Machine Gun Kelly explains to Kerrang! how Nirvana frontman Kurt Cobain was an idol for him growing up.

Mgk Jonathan Weiner 2020 7
Photo:
Jonathan Weiner

Ahead of the release of his highly-anticipated pop-punk album Tickets To My Downfall on September 25, Machine Gun Kelly has revealed to Kerrang! how Kurt Cobain’s emotion-fuelled guitar playing inspired him – both growing up, and on record.

Discussing the power of three simple chords and why technical proficiency should never overpower the feel of a song, he jokes, “Not all of us are born with fingers that move like fucking Ferraris, homie.

Read this: Machine Gun Kelly: From rap devil to pop-punk god

“Some of us are just fuck-ups who look normal and wear shitty clothes because we can’t afford good ones, and we’re angry and we just wanna take out our angst and shit with a guitar. I’m not inspired by how good you are, it’s almost like the opposite. I wanna feel you.”

Praising the Nirvana frontman and his influence directly, MGK continues: “Kurt didn’t give a fuck how he sounded, he gave a fuck how he felt. He was like, ‘Dude, my stomach hurts today. I feel like shit. I hate this song that you all love so much. I’m gonna play it terribly. I’m not even gonna sing the right lyrics to this shit. Fuck you!’

“That is how I felt when I was 13, waking up and my dad’s still asleep in bed, and the kids that I went to school with fucking hated me, and I’d worn the same clothes for five days, and I was tall, skinny and didn’t fit in. I was a basement; where the fuck was I going to learn how to play like Steve Vai? I couldn’t! I was broke. No-one gave a fuck about me. Give me three chords, though, and tell me to show you how I feel, and I bet you I will.

▶ [Given material]

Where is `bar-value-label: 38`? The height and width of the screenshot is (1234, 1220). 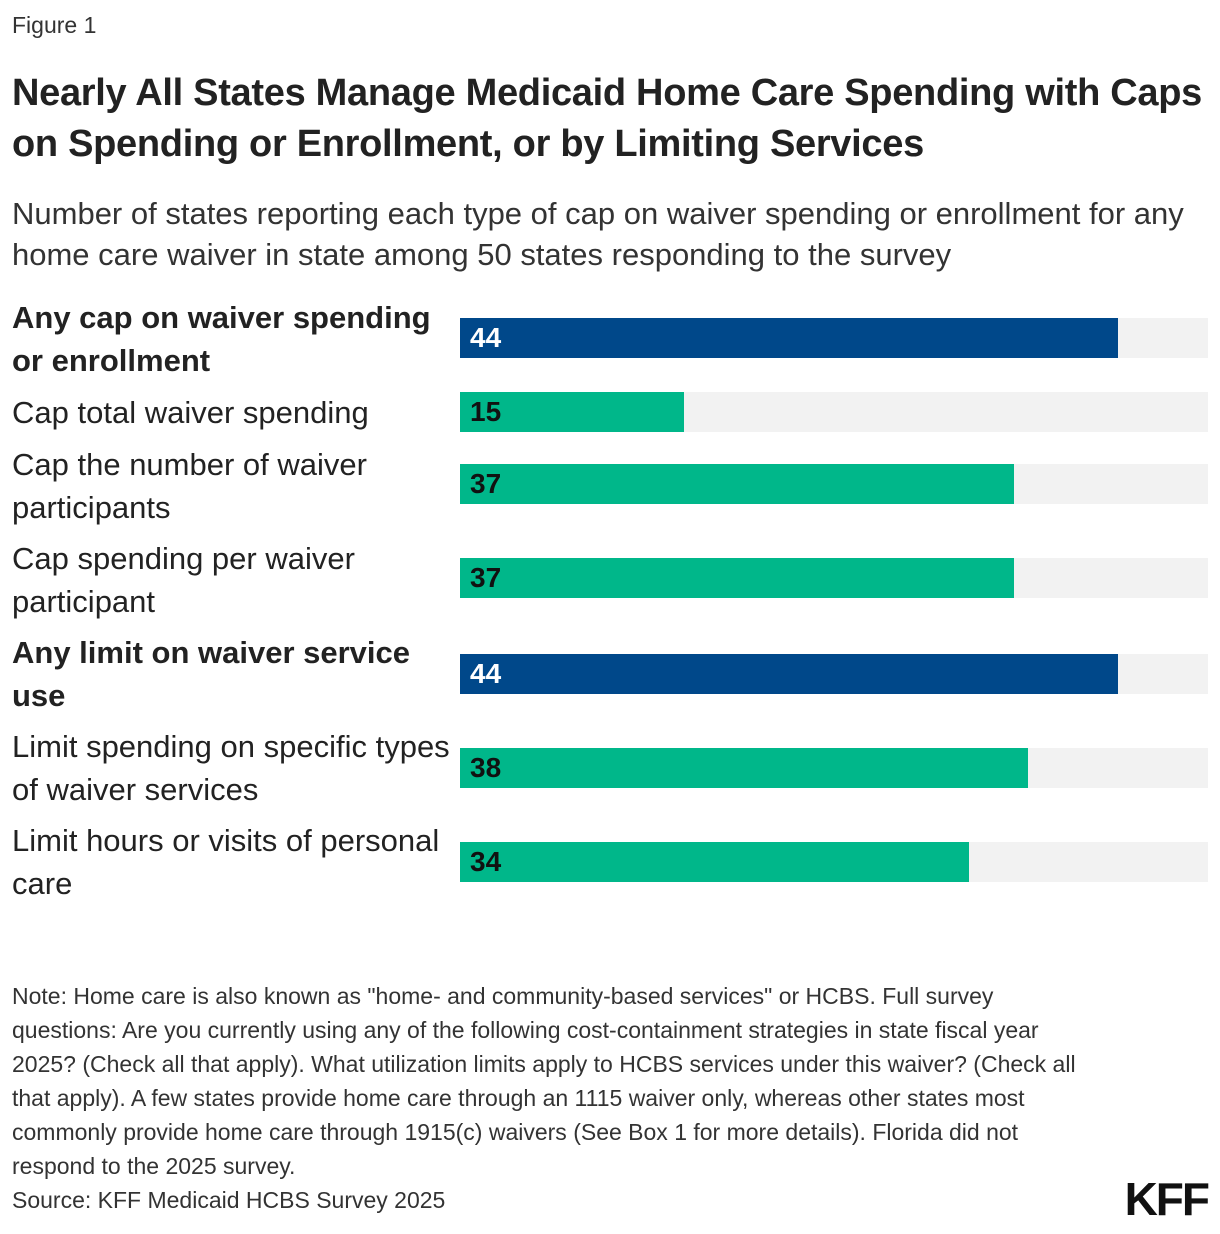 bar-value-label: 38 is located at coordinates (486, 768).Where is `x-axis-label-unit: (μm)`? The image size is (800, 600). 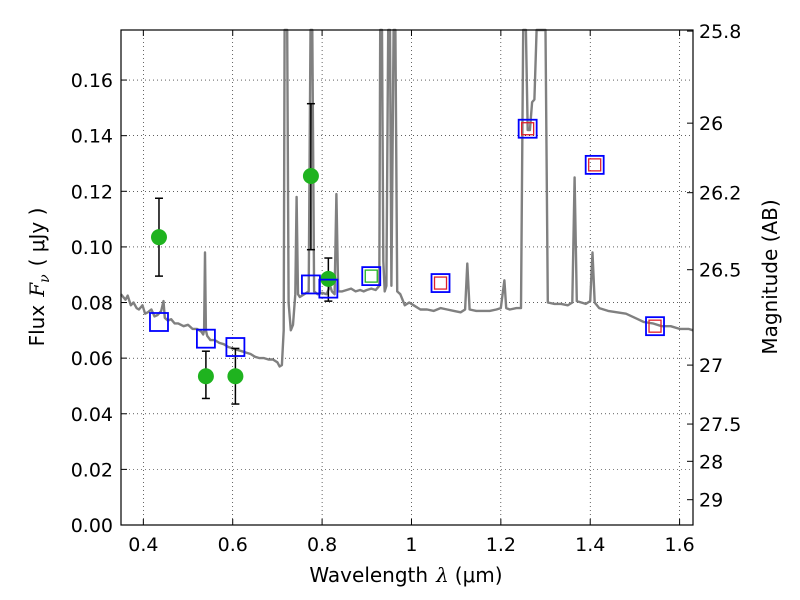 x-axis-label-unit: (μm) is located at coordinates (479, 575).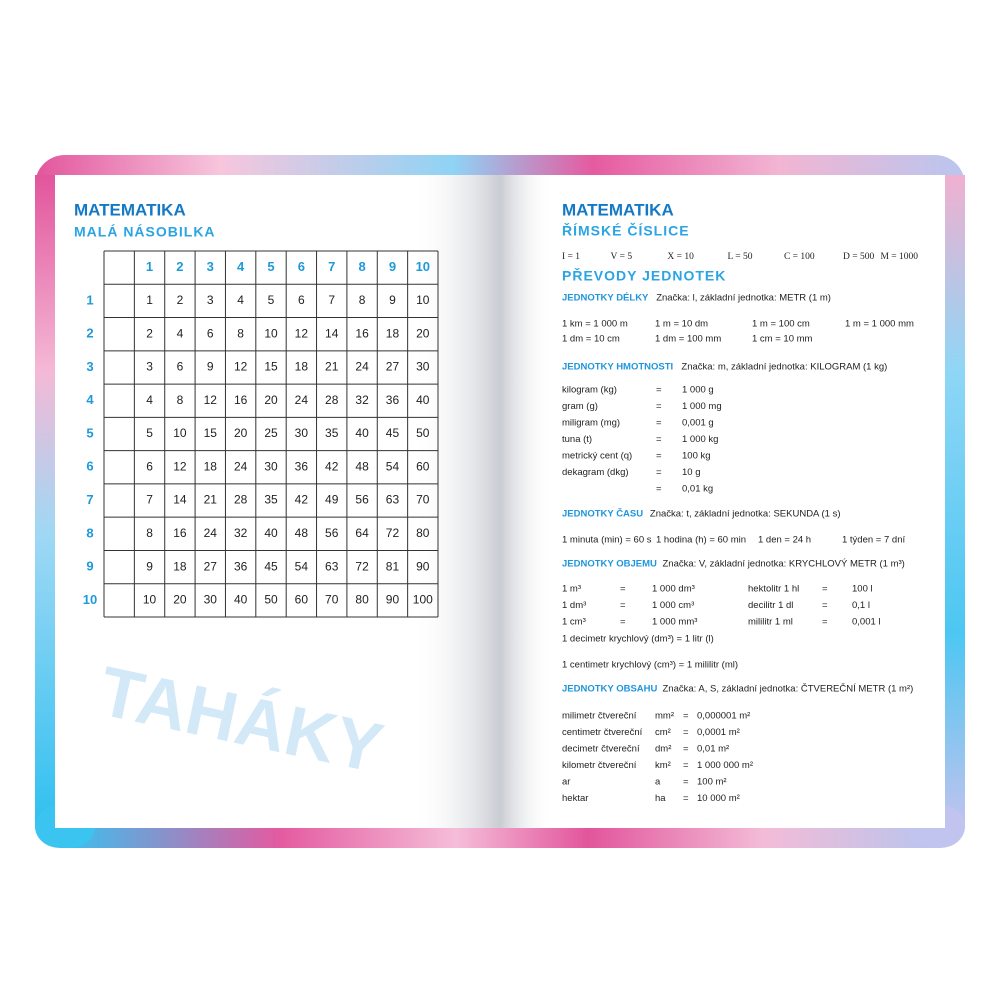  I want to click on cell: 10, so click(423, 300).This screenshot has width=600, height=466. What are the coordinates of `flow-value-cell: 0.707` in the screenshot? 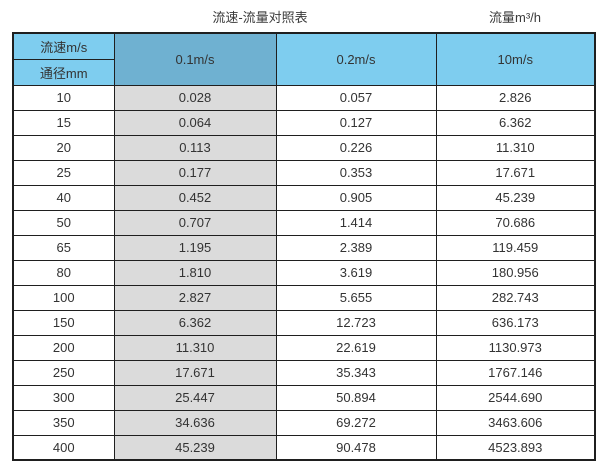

▶ [Explore the material]
- 1) Answer these questions using the Machine Gun Kelly article, with each answer on its own line marked to match:
(a) What is the name of the album mentioned?
(b) On what date is that album set for release?
(c) Which guitarist does Machine Gun Kelly say he could not learn to play like?
- 2) Echo the part of the Machine Gun Kelly article running from "Ahead of the" up to and including "fucking Ferraris, homie.", word for word.

▶ [Answers provided]
- 1)
(a) Tickets To My Downfall
(b) September 25
(c) Steve Vai

- 2)
Ahead of the release of his highly-anticipated pop-punk album Tickets To My Downfall on September 25, Machine Gun Kelly has revealed to Kerrang! how Kurt Cobain’s emotion-fuelled guitar playing inspired him – both growing up, and on record.

Discussing the power of three simple chords and why technical proficiency should never overpower the feel of a song, he jokes, “Not all of us are born with fingers that move like fucking Ferraris, homie.